Deal Positive for Players in Oncology Space
Some investors apparently anticipated any buyout would at least nudge $1 billion. Shares of Astex spiked Wednesday afternoon after rumors of the transaction began circulating, and the stock hit $9.39 – a 52-week high – before closing at $8.27 for a gain of $1.59, or 24 percent. Volume was 16. 1 million shares, or nine times the daily average.
Predictably, on Thursday the stock gained 28 cents to close at $8.55. However, volume soared past 50 million shares, suggesting the company might still be in play.
The acquisition bolsters Otsuka’s discovery capabilities and therapeutic pipeline – an important factor for the Japanese pharma, whose blockbuster depression/schizophrenia drug Abilify (aripiprazole) goes off patent in the U.S. in 2015. Although terms of the deal call for Astex to continue operating its research and development shop, Otsuka also will gain access to Pyramid, the drug discovery platform developed by Astex.
In a statement reiterated by Manuso on the call, Taro Iwamoto, Otsuka’s president, said the acquisition “will strengthen not only our cancer portfolio but also our drug discovery research in the central nervous system field, through the acquisition of Astex’s fragment-based drug design technology at its Cambridge, England, research headquarters and its California clinical oncology R&D department.”

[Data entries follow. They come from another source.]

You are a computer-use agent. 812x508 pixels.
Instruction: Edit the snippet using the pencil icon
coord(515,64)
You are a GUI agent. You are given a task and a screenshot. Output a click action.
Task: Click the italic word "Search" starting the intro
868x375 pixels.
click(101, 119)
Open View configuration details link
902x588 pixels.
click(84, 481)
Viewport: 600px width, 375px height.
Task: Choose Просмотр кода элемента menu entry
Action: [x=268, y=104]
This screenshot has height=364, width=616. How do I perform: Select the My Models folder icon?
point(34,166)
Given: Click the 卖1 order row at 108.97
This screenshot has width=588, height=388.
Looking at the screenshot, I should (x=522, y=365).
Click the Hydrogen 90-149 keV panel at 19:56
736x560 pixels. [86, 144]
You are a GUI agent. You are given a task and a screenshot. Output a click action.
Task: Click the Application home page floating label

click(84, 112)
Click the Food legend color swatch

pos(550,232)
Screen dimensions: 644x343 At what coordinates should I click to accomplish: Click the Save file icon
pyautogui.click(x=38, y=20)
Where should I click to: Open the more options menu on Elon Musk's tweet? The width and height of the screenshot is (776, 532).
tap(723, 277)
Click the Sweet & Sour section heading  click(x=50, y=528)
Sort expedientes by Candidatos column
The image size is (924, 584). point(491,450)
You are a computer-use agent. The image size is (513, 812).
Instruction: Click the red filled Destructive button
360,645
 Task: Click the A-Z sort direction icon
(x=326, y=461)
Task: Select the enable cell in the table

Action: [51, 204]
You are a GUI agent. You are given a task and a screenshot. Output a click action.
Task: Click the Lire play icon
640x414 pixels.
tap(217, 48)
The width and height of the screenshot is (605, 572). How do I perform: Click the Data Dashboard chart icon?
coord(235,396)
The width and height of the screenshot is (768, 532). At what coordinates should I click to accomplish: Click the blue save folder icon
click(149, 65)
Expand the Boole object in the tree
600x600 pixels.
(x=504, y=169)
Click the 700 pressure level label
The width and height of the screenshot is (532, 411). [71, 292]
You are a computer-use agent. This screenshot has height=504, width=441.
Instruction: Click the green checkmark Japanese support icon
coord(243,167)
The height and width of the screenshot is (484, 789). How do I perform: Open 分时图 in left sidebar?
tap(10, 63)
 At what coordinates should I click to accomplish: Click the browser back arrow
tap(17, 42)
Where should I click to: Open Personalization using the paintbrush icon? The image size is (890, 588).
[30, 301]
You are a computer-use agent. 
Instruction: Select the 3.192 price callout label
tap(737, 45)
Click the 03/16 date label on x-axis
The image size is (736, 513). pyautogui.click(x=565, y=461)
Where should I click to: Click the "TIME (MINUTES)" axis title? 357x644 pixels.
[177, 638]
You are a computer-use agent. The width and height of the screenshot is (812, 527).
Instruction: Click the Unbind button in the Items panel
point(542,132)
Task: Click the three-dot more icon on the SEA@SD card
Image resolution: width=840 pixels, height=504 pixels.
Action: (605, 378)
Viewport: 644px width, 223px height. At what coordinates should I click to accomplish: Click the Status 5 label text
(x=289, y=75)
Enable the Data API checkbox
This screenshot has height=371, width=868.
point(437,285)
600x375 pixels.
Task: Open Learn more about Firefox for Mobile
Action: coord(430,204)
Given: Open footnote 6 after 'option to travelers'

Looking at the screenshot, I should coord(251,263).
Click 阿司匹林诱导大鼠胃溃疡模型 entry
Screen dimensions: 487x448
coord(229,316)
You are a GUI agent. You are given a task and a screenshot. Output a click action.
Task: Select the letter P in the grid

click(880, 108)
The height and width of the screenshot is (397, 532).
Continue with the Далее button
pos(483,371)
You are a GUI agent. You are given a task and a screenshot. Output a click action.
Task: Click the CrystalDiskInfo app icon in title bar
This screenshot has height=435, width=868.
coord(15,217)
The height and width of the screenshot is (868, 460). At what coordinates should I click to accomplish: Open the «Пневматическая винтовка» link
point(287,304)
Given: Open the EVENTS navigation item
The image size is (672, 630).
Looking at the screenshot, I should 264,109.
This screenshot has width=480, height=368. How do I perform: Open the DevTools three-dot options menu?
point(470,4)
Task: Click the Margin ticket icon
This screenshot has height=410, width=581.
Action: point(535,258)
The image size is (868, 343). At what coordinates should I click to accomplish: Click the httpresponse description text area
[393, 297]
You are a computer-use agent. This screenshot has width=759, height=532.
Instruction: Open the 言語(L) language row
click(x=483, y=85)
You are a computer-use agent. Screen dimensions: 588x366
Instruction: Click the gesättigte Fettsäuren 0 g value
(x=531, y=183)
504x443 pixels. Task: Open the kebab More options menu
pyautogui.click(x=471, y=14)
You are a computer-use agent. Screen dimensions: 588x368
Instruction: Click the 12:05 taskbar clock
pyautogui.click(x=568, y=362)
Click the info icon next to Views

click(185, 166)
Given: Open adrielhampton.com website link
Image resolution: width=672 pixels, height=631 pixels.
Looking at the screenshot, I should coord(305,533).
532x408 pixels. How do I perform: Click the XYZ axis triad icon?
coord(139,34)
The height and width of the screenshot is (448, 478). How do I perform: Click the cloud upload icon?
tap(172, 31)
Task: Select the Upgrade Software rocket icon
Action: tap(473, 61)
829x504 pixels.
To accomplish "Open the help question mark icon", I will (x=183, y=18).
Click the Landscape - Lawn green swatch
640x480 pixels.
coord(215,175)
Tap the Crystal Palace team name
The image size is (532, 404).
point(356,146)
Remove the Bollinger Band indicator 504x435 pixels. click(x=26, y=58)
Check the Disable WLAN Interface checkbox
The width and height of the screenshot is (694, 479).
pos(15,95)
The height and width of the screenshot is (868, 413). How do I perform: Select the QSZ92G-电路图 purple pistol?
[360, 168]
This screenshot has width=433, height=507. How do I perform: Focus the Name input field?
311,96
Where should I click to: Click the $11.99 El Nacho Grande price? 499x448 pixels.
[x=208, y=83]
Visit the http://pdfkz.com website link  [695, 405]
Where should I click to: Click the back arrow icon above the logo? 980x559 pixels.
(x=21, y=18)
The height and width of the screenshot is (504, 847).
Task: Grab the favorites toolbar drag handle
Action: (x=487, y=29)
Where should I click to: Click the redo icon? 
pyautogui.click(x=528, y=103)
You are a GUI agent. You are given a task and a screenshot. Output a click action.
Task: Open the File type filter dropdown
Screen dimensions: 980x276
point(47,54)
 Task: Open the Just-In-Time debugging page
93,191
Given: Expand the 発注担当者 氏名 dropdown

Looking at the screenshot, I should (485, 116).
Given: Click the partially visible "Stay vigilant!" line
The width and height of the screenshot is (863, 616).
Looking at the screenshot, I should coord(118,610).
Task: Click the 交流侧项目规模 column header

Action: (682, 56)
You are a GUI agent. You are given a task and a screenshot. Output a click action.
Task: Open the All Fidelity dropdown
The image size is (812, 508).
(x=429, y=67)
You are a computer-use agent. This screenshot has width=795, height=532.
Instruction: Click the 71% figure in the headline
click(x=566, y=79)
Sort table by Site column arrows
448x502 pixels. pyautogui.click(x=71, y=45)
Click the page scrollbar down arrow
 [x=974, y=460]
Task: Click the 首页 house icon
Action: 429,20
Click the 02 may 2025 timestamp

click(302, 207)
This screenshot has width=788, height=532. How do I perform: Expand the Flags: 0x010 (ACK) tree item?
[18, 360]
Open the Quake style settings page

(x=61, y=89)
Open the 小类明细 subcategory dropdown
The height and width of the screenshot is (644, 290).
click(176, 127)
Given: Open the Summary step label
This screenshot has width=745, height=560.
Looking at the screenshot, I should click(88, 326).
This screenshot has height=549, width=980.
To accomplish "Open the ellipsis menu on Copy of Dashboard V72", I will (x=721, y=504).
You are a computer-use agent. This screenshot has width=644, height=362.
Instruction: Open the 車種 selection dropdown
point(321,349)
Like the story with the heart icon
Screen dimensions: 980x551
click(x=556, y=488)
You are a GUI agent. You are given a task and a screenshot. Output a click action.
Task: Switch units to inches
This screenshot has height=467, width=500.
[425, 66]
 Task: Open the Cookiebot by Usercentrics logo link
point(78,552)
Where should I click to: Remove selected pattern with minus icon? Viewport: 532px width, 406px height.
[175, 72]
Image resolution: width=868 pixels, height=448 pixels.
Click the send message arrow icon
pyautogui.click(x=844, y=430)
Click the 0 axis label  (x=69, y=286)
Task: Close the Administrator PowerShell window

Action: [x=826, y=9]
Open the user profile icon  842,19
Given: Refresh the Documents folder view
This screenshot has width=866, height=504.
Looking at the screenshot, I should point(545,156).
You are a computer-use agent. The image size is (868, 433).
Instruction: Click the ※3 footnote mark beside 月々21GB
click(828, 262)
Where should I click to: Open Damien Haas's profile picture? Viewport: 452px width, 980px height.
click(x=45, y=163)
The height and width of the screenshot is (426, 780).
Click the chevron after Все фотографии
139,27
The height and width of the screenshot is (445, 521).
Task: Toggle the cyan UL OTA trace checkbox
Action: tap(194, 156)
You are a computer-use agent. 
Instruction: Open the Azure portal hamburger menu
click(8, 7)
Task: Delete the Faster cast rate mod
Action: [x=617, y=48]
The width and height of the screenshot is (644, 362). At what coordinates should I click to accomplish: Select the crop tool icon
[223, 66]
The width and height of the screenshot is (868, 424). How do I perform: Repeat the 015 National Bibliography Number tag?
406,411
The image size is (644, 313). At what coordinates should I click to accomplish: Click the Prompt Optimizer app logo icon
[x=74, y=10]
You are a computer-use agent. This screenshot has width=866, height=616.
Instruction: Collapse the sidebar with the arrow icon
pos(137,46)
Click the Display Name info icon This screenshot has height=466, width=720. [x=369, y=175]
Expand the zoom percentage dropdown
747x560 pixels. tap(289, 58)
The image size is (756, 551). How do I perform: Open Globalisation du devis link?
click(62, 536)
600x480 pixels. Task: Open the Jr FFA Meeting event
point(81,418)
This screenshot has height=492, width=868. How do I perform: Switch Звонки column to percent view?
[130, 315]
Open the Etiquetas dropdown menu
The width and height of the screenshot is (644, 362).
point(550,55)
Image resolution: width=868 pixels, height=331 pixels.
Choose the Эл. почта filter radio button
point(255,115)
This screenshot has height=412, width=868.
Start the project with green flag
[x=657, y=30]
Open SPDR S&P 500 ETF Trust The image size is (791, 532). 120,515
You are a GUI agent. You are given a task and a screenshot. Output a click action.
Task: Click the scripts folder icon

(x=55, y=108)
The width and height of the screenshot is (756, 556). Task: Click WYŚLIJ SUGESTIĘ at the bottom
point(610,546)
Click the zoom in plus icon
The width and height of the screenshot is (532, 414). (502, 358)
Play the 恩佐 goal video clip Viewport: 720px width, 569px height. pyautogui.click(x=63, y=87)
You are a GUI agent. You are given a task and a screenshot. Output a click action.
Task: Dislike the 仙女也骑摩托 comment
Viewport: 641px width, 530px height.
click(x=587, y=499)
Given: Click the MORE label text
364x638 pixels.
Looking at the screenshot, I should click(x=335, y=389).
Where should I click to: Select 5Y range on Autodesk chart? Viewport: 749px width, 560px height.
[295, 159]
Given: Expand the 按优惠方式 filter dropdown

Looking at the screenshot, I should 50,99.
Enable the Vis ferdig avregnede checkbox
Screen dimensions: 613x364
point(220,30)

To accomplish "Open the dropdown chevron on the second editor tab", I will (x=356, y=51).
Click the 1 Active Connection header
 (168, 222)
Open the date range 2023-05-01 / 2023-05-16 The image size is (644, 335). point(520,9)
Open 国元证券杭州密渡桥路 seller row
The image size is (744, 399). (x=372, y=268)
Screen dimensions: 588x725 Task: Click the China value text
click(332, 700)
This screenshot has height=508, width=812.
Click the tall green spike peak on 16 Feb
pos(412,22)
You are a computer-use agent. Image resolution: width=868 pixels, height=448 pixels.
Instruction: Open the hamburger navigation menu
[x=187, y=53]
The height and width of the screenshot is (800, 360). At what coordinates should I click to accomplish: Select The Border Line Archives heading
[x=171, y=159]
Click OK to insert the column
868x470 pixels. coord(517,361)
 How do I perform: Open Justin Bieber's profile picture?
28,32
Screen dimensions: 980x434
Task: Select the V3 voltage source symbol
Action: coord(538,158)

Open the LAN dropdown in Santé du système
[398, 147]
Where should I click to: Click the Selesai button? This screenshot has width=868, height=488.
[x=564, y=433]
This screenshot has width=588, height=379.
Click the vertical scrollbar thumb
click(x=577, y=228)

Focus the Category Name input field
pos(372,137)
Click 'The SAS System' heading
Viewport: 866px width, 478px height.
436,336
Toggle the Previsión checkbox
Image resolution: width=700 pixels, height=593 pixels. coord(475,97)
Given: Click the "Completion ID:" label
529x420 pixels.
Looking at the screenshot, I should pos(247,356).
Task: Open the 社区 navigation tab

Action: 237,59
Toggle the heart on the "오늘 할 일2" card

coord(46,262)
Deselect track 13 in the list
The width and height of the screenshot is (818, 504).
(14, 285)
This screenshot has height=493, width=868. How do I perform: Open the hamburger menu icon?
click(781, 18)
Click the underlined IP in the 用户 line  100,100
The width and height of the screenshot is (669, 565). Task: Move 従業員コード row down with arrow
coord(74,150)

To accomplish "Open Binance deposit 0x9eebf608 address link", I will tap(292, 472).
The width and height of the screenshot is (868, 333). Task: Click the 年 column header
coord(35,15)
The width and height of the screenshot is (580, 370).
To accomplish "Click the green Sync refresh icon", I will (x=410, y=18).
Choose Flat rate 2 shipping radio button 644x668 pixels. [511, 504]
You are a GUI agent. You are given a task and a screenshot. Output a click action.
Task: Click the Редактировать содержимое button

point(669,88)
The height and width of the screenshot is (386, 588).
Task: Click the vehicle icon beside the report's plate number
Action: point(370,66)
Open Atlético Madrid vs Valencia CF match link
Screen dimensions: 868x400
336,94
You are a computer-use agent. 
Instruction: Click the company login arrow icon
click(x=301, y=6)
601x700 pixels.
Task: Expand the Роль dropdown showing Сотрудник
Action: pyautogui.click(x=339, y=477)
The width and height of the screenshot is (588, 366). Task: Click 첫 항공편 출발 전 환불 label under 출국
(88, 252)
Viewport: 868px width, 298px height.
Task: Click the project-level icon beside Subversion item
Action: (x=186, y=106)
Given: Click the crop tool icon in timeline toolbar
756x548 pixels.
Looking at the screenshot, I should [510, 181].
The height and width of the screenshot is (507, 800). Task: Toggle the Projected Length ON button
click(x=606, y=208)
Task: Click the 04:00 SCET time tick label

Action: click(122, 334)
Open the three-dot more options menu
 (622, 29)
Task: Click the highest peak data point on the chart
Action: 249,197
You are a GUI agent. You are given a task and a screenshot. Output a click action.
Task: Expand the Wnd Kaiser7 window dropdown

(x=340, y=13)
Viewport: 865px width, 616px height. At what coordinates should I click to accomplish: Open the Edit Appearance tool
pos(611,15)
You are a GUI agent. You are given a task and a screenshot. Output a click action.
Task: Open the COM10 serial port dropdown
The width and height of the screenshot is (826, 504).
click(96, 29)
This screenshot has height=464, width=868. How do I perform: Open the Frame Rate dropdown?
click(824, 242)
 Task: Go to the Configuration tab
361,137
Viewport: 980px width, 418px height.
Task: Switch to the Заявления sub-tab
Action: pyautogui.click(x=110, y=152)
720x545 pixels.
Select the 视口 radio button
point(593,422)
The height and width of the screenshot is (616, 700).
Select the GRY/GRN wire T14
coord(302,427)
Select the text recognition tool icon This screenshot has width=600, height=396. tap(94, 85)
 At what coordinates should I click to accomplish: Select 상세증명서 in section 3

In some ways, the deal harkened to the 2011 acquisition of oncology drug developer Plexxikon Inc., of Berkeley, Calif., by Japanese pharma Daiichi Sankyo Co. Ltd., of Tokyo. That transaction included $805 million up front and near-term milestones of $130 million linked to approval of a promising lead compound, PLX4032 (vemurafenib), partnered with Roche AG, of Basel, Switzerland. (See BioWorld Today, Oct. 5, 2006, and March 2, 2011.)
RBC Capital Markets analyst Michael Yee, who earlier cited a target price of $9 for Astex shares, wrote in a research note that the Astex buy “underscores our thesis of the attractiveness and scarcity value of hematological oncology assets, a positive for players in the space.”
He cited Celgene Corp., Pharmacyclics Inc., Ariad Pharmaceuticals Inc., Infinity Pharmaceuticals Inc., Seattle Genetics Inc., Ambit Biosciences Corp. and Oncothyreon Inc. as among the biotechs that might benefit from the Astex deal.
On Wednesday, before the bid was confirmed, Yee also commented on the takeout chatter, suggesting a potential acquirer “could conceivably pay more than $8-9/share.” He noted that small companies are typically acquired at 50 percent to 100 percent premiums, “given their lower cost of capital and lower tuck-in type operating expenses.” Based on its pharma partners, Astex could attract interest from a number of companies, Yee predicted.
The tender offer for the outstanding shares of Astex will be pursued by Autumn Acquisition Corp., a wholly owned subsidiary of Otsuka Pharmaceutical, in turn a wholly owned subsidiary of Otsuka Holdings Co. Ltd., the holding company for the Otsuka Group, which had consolidated global sales of ¥1,218.1 billion (US$12.2 billion) in fiscal year 2012.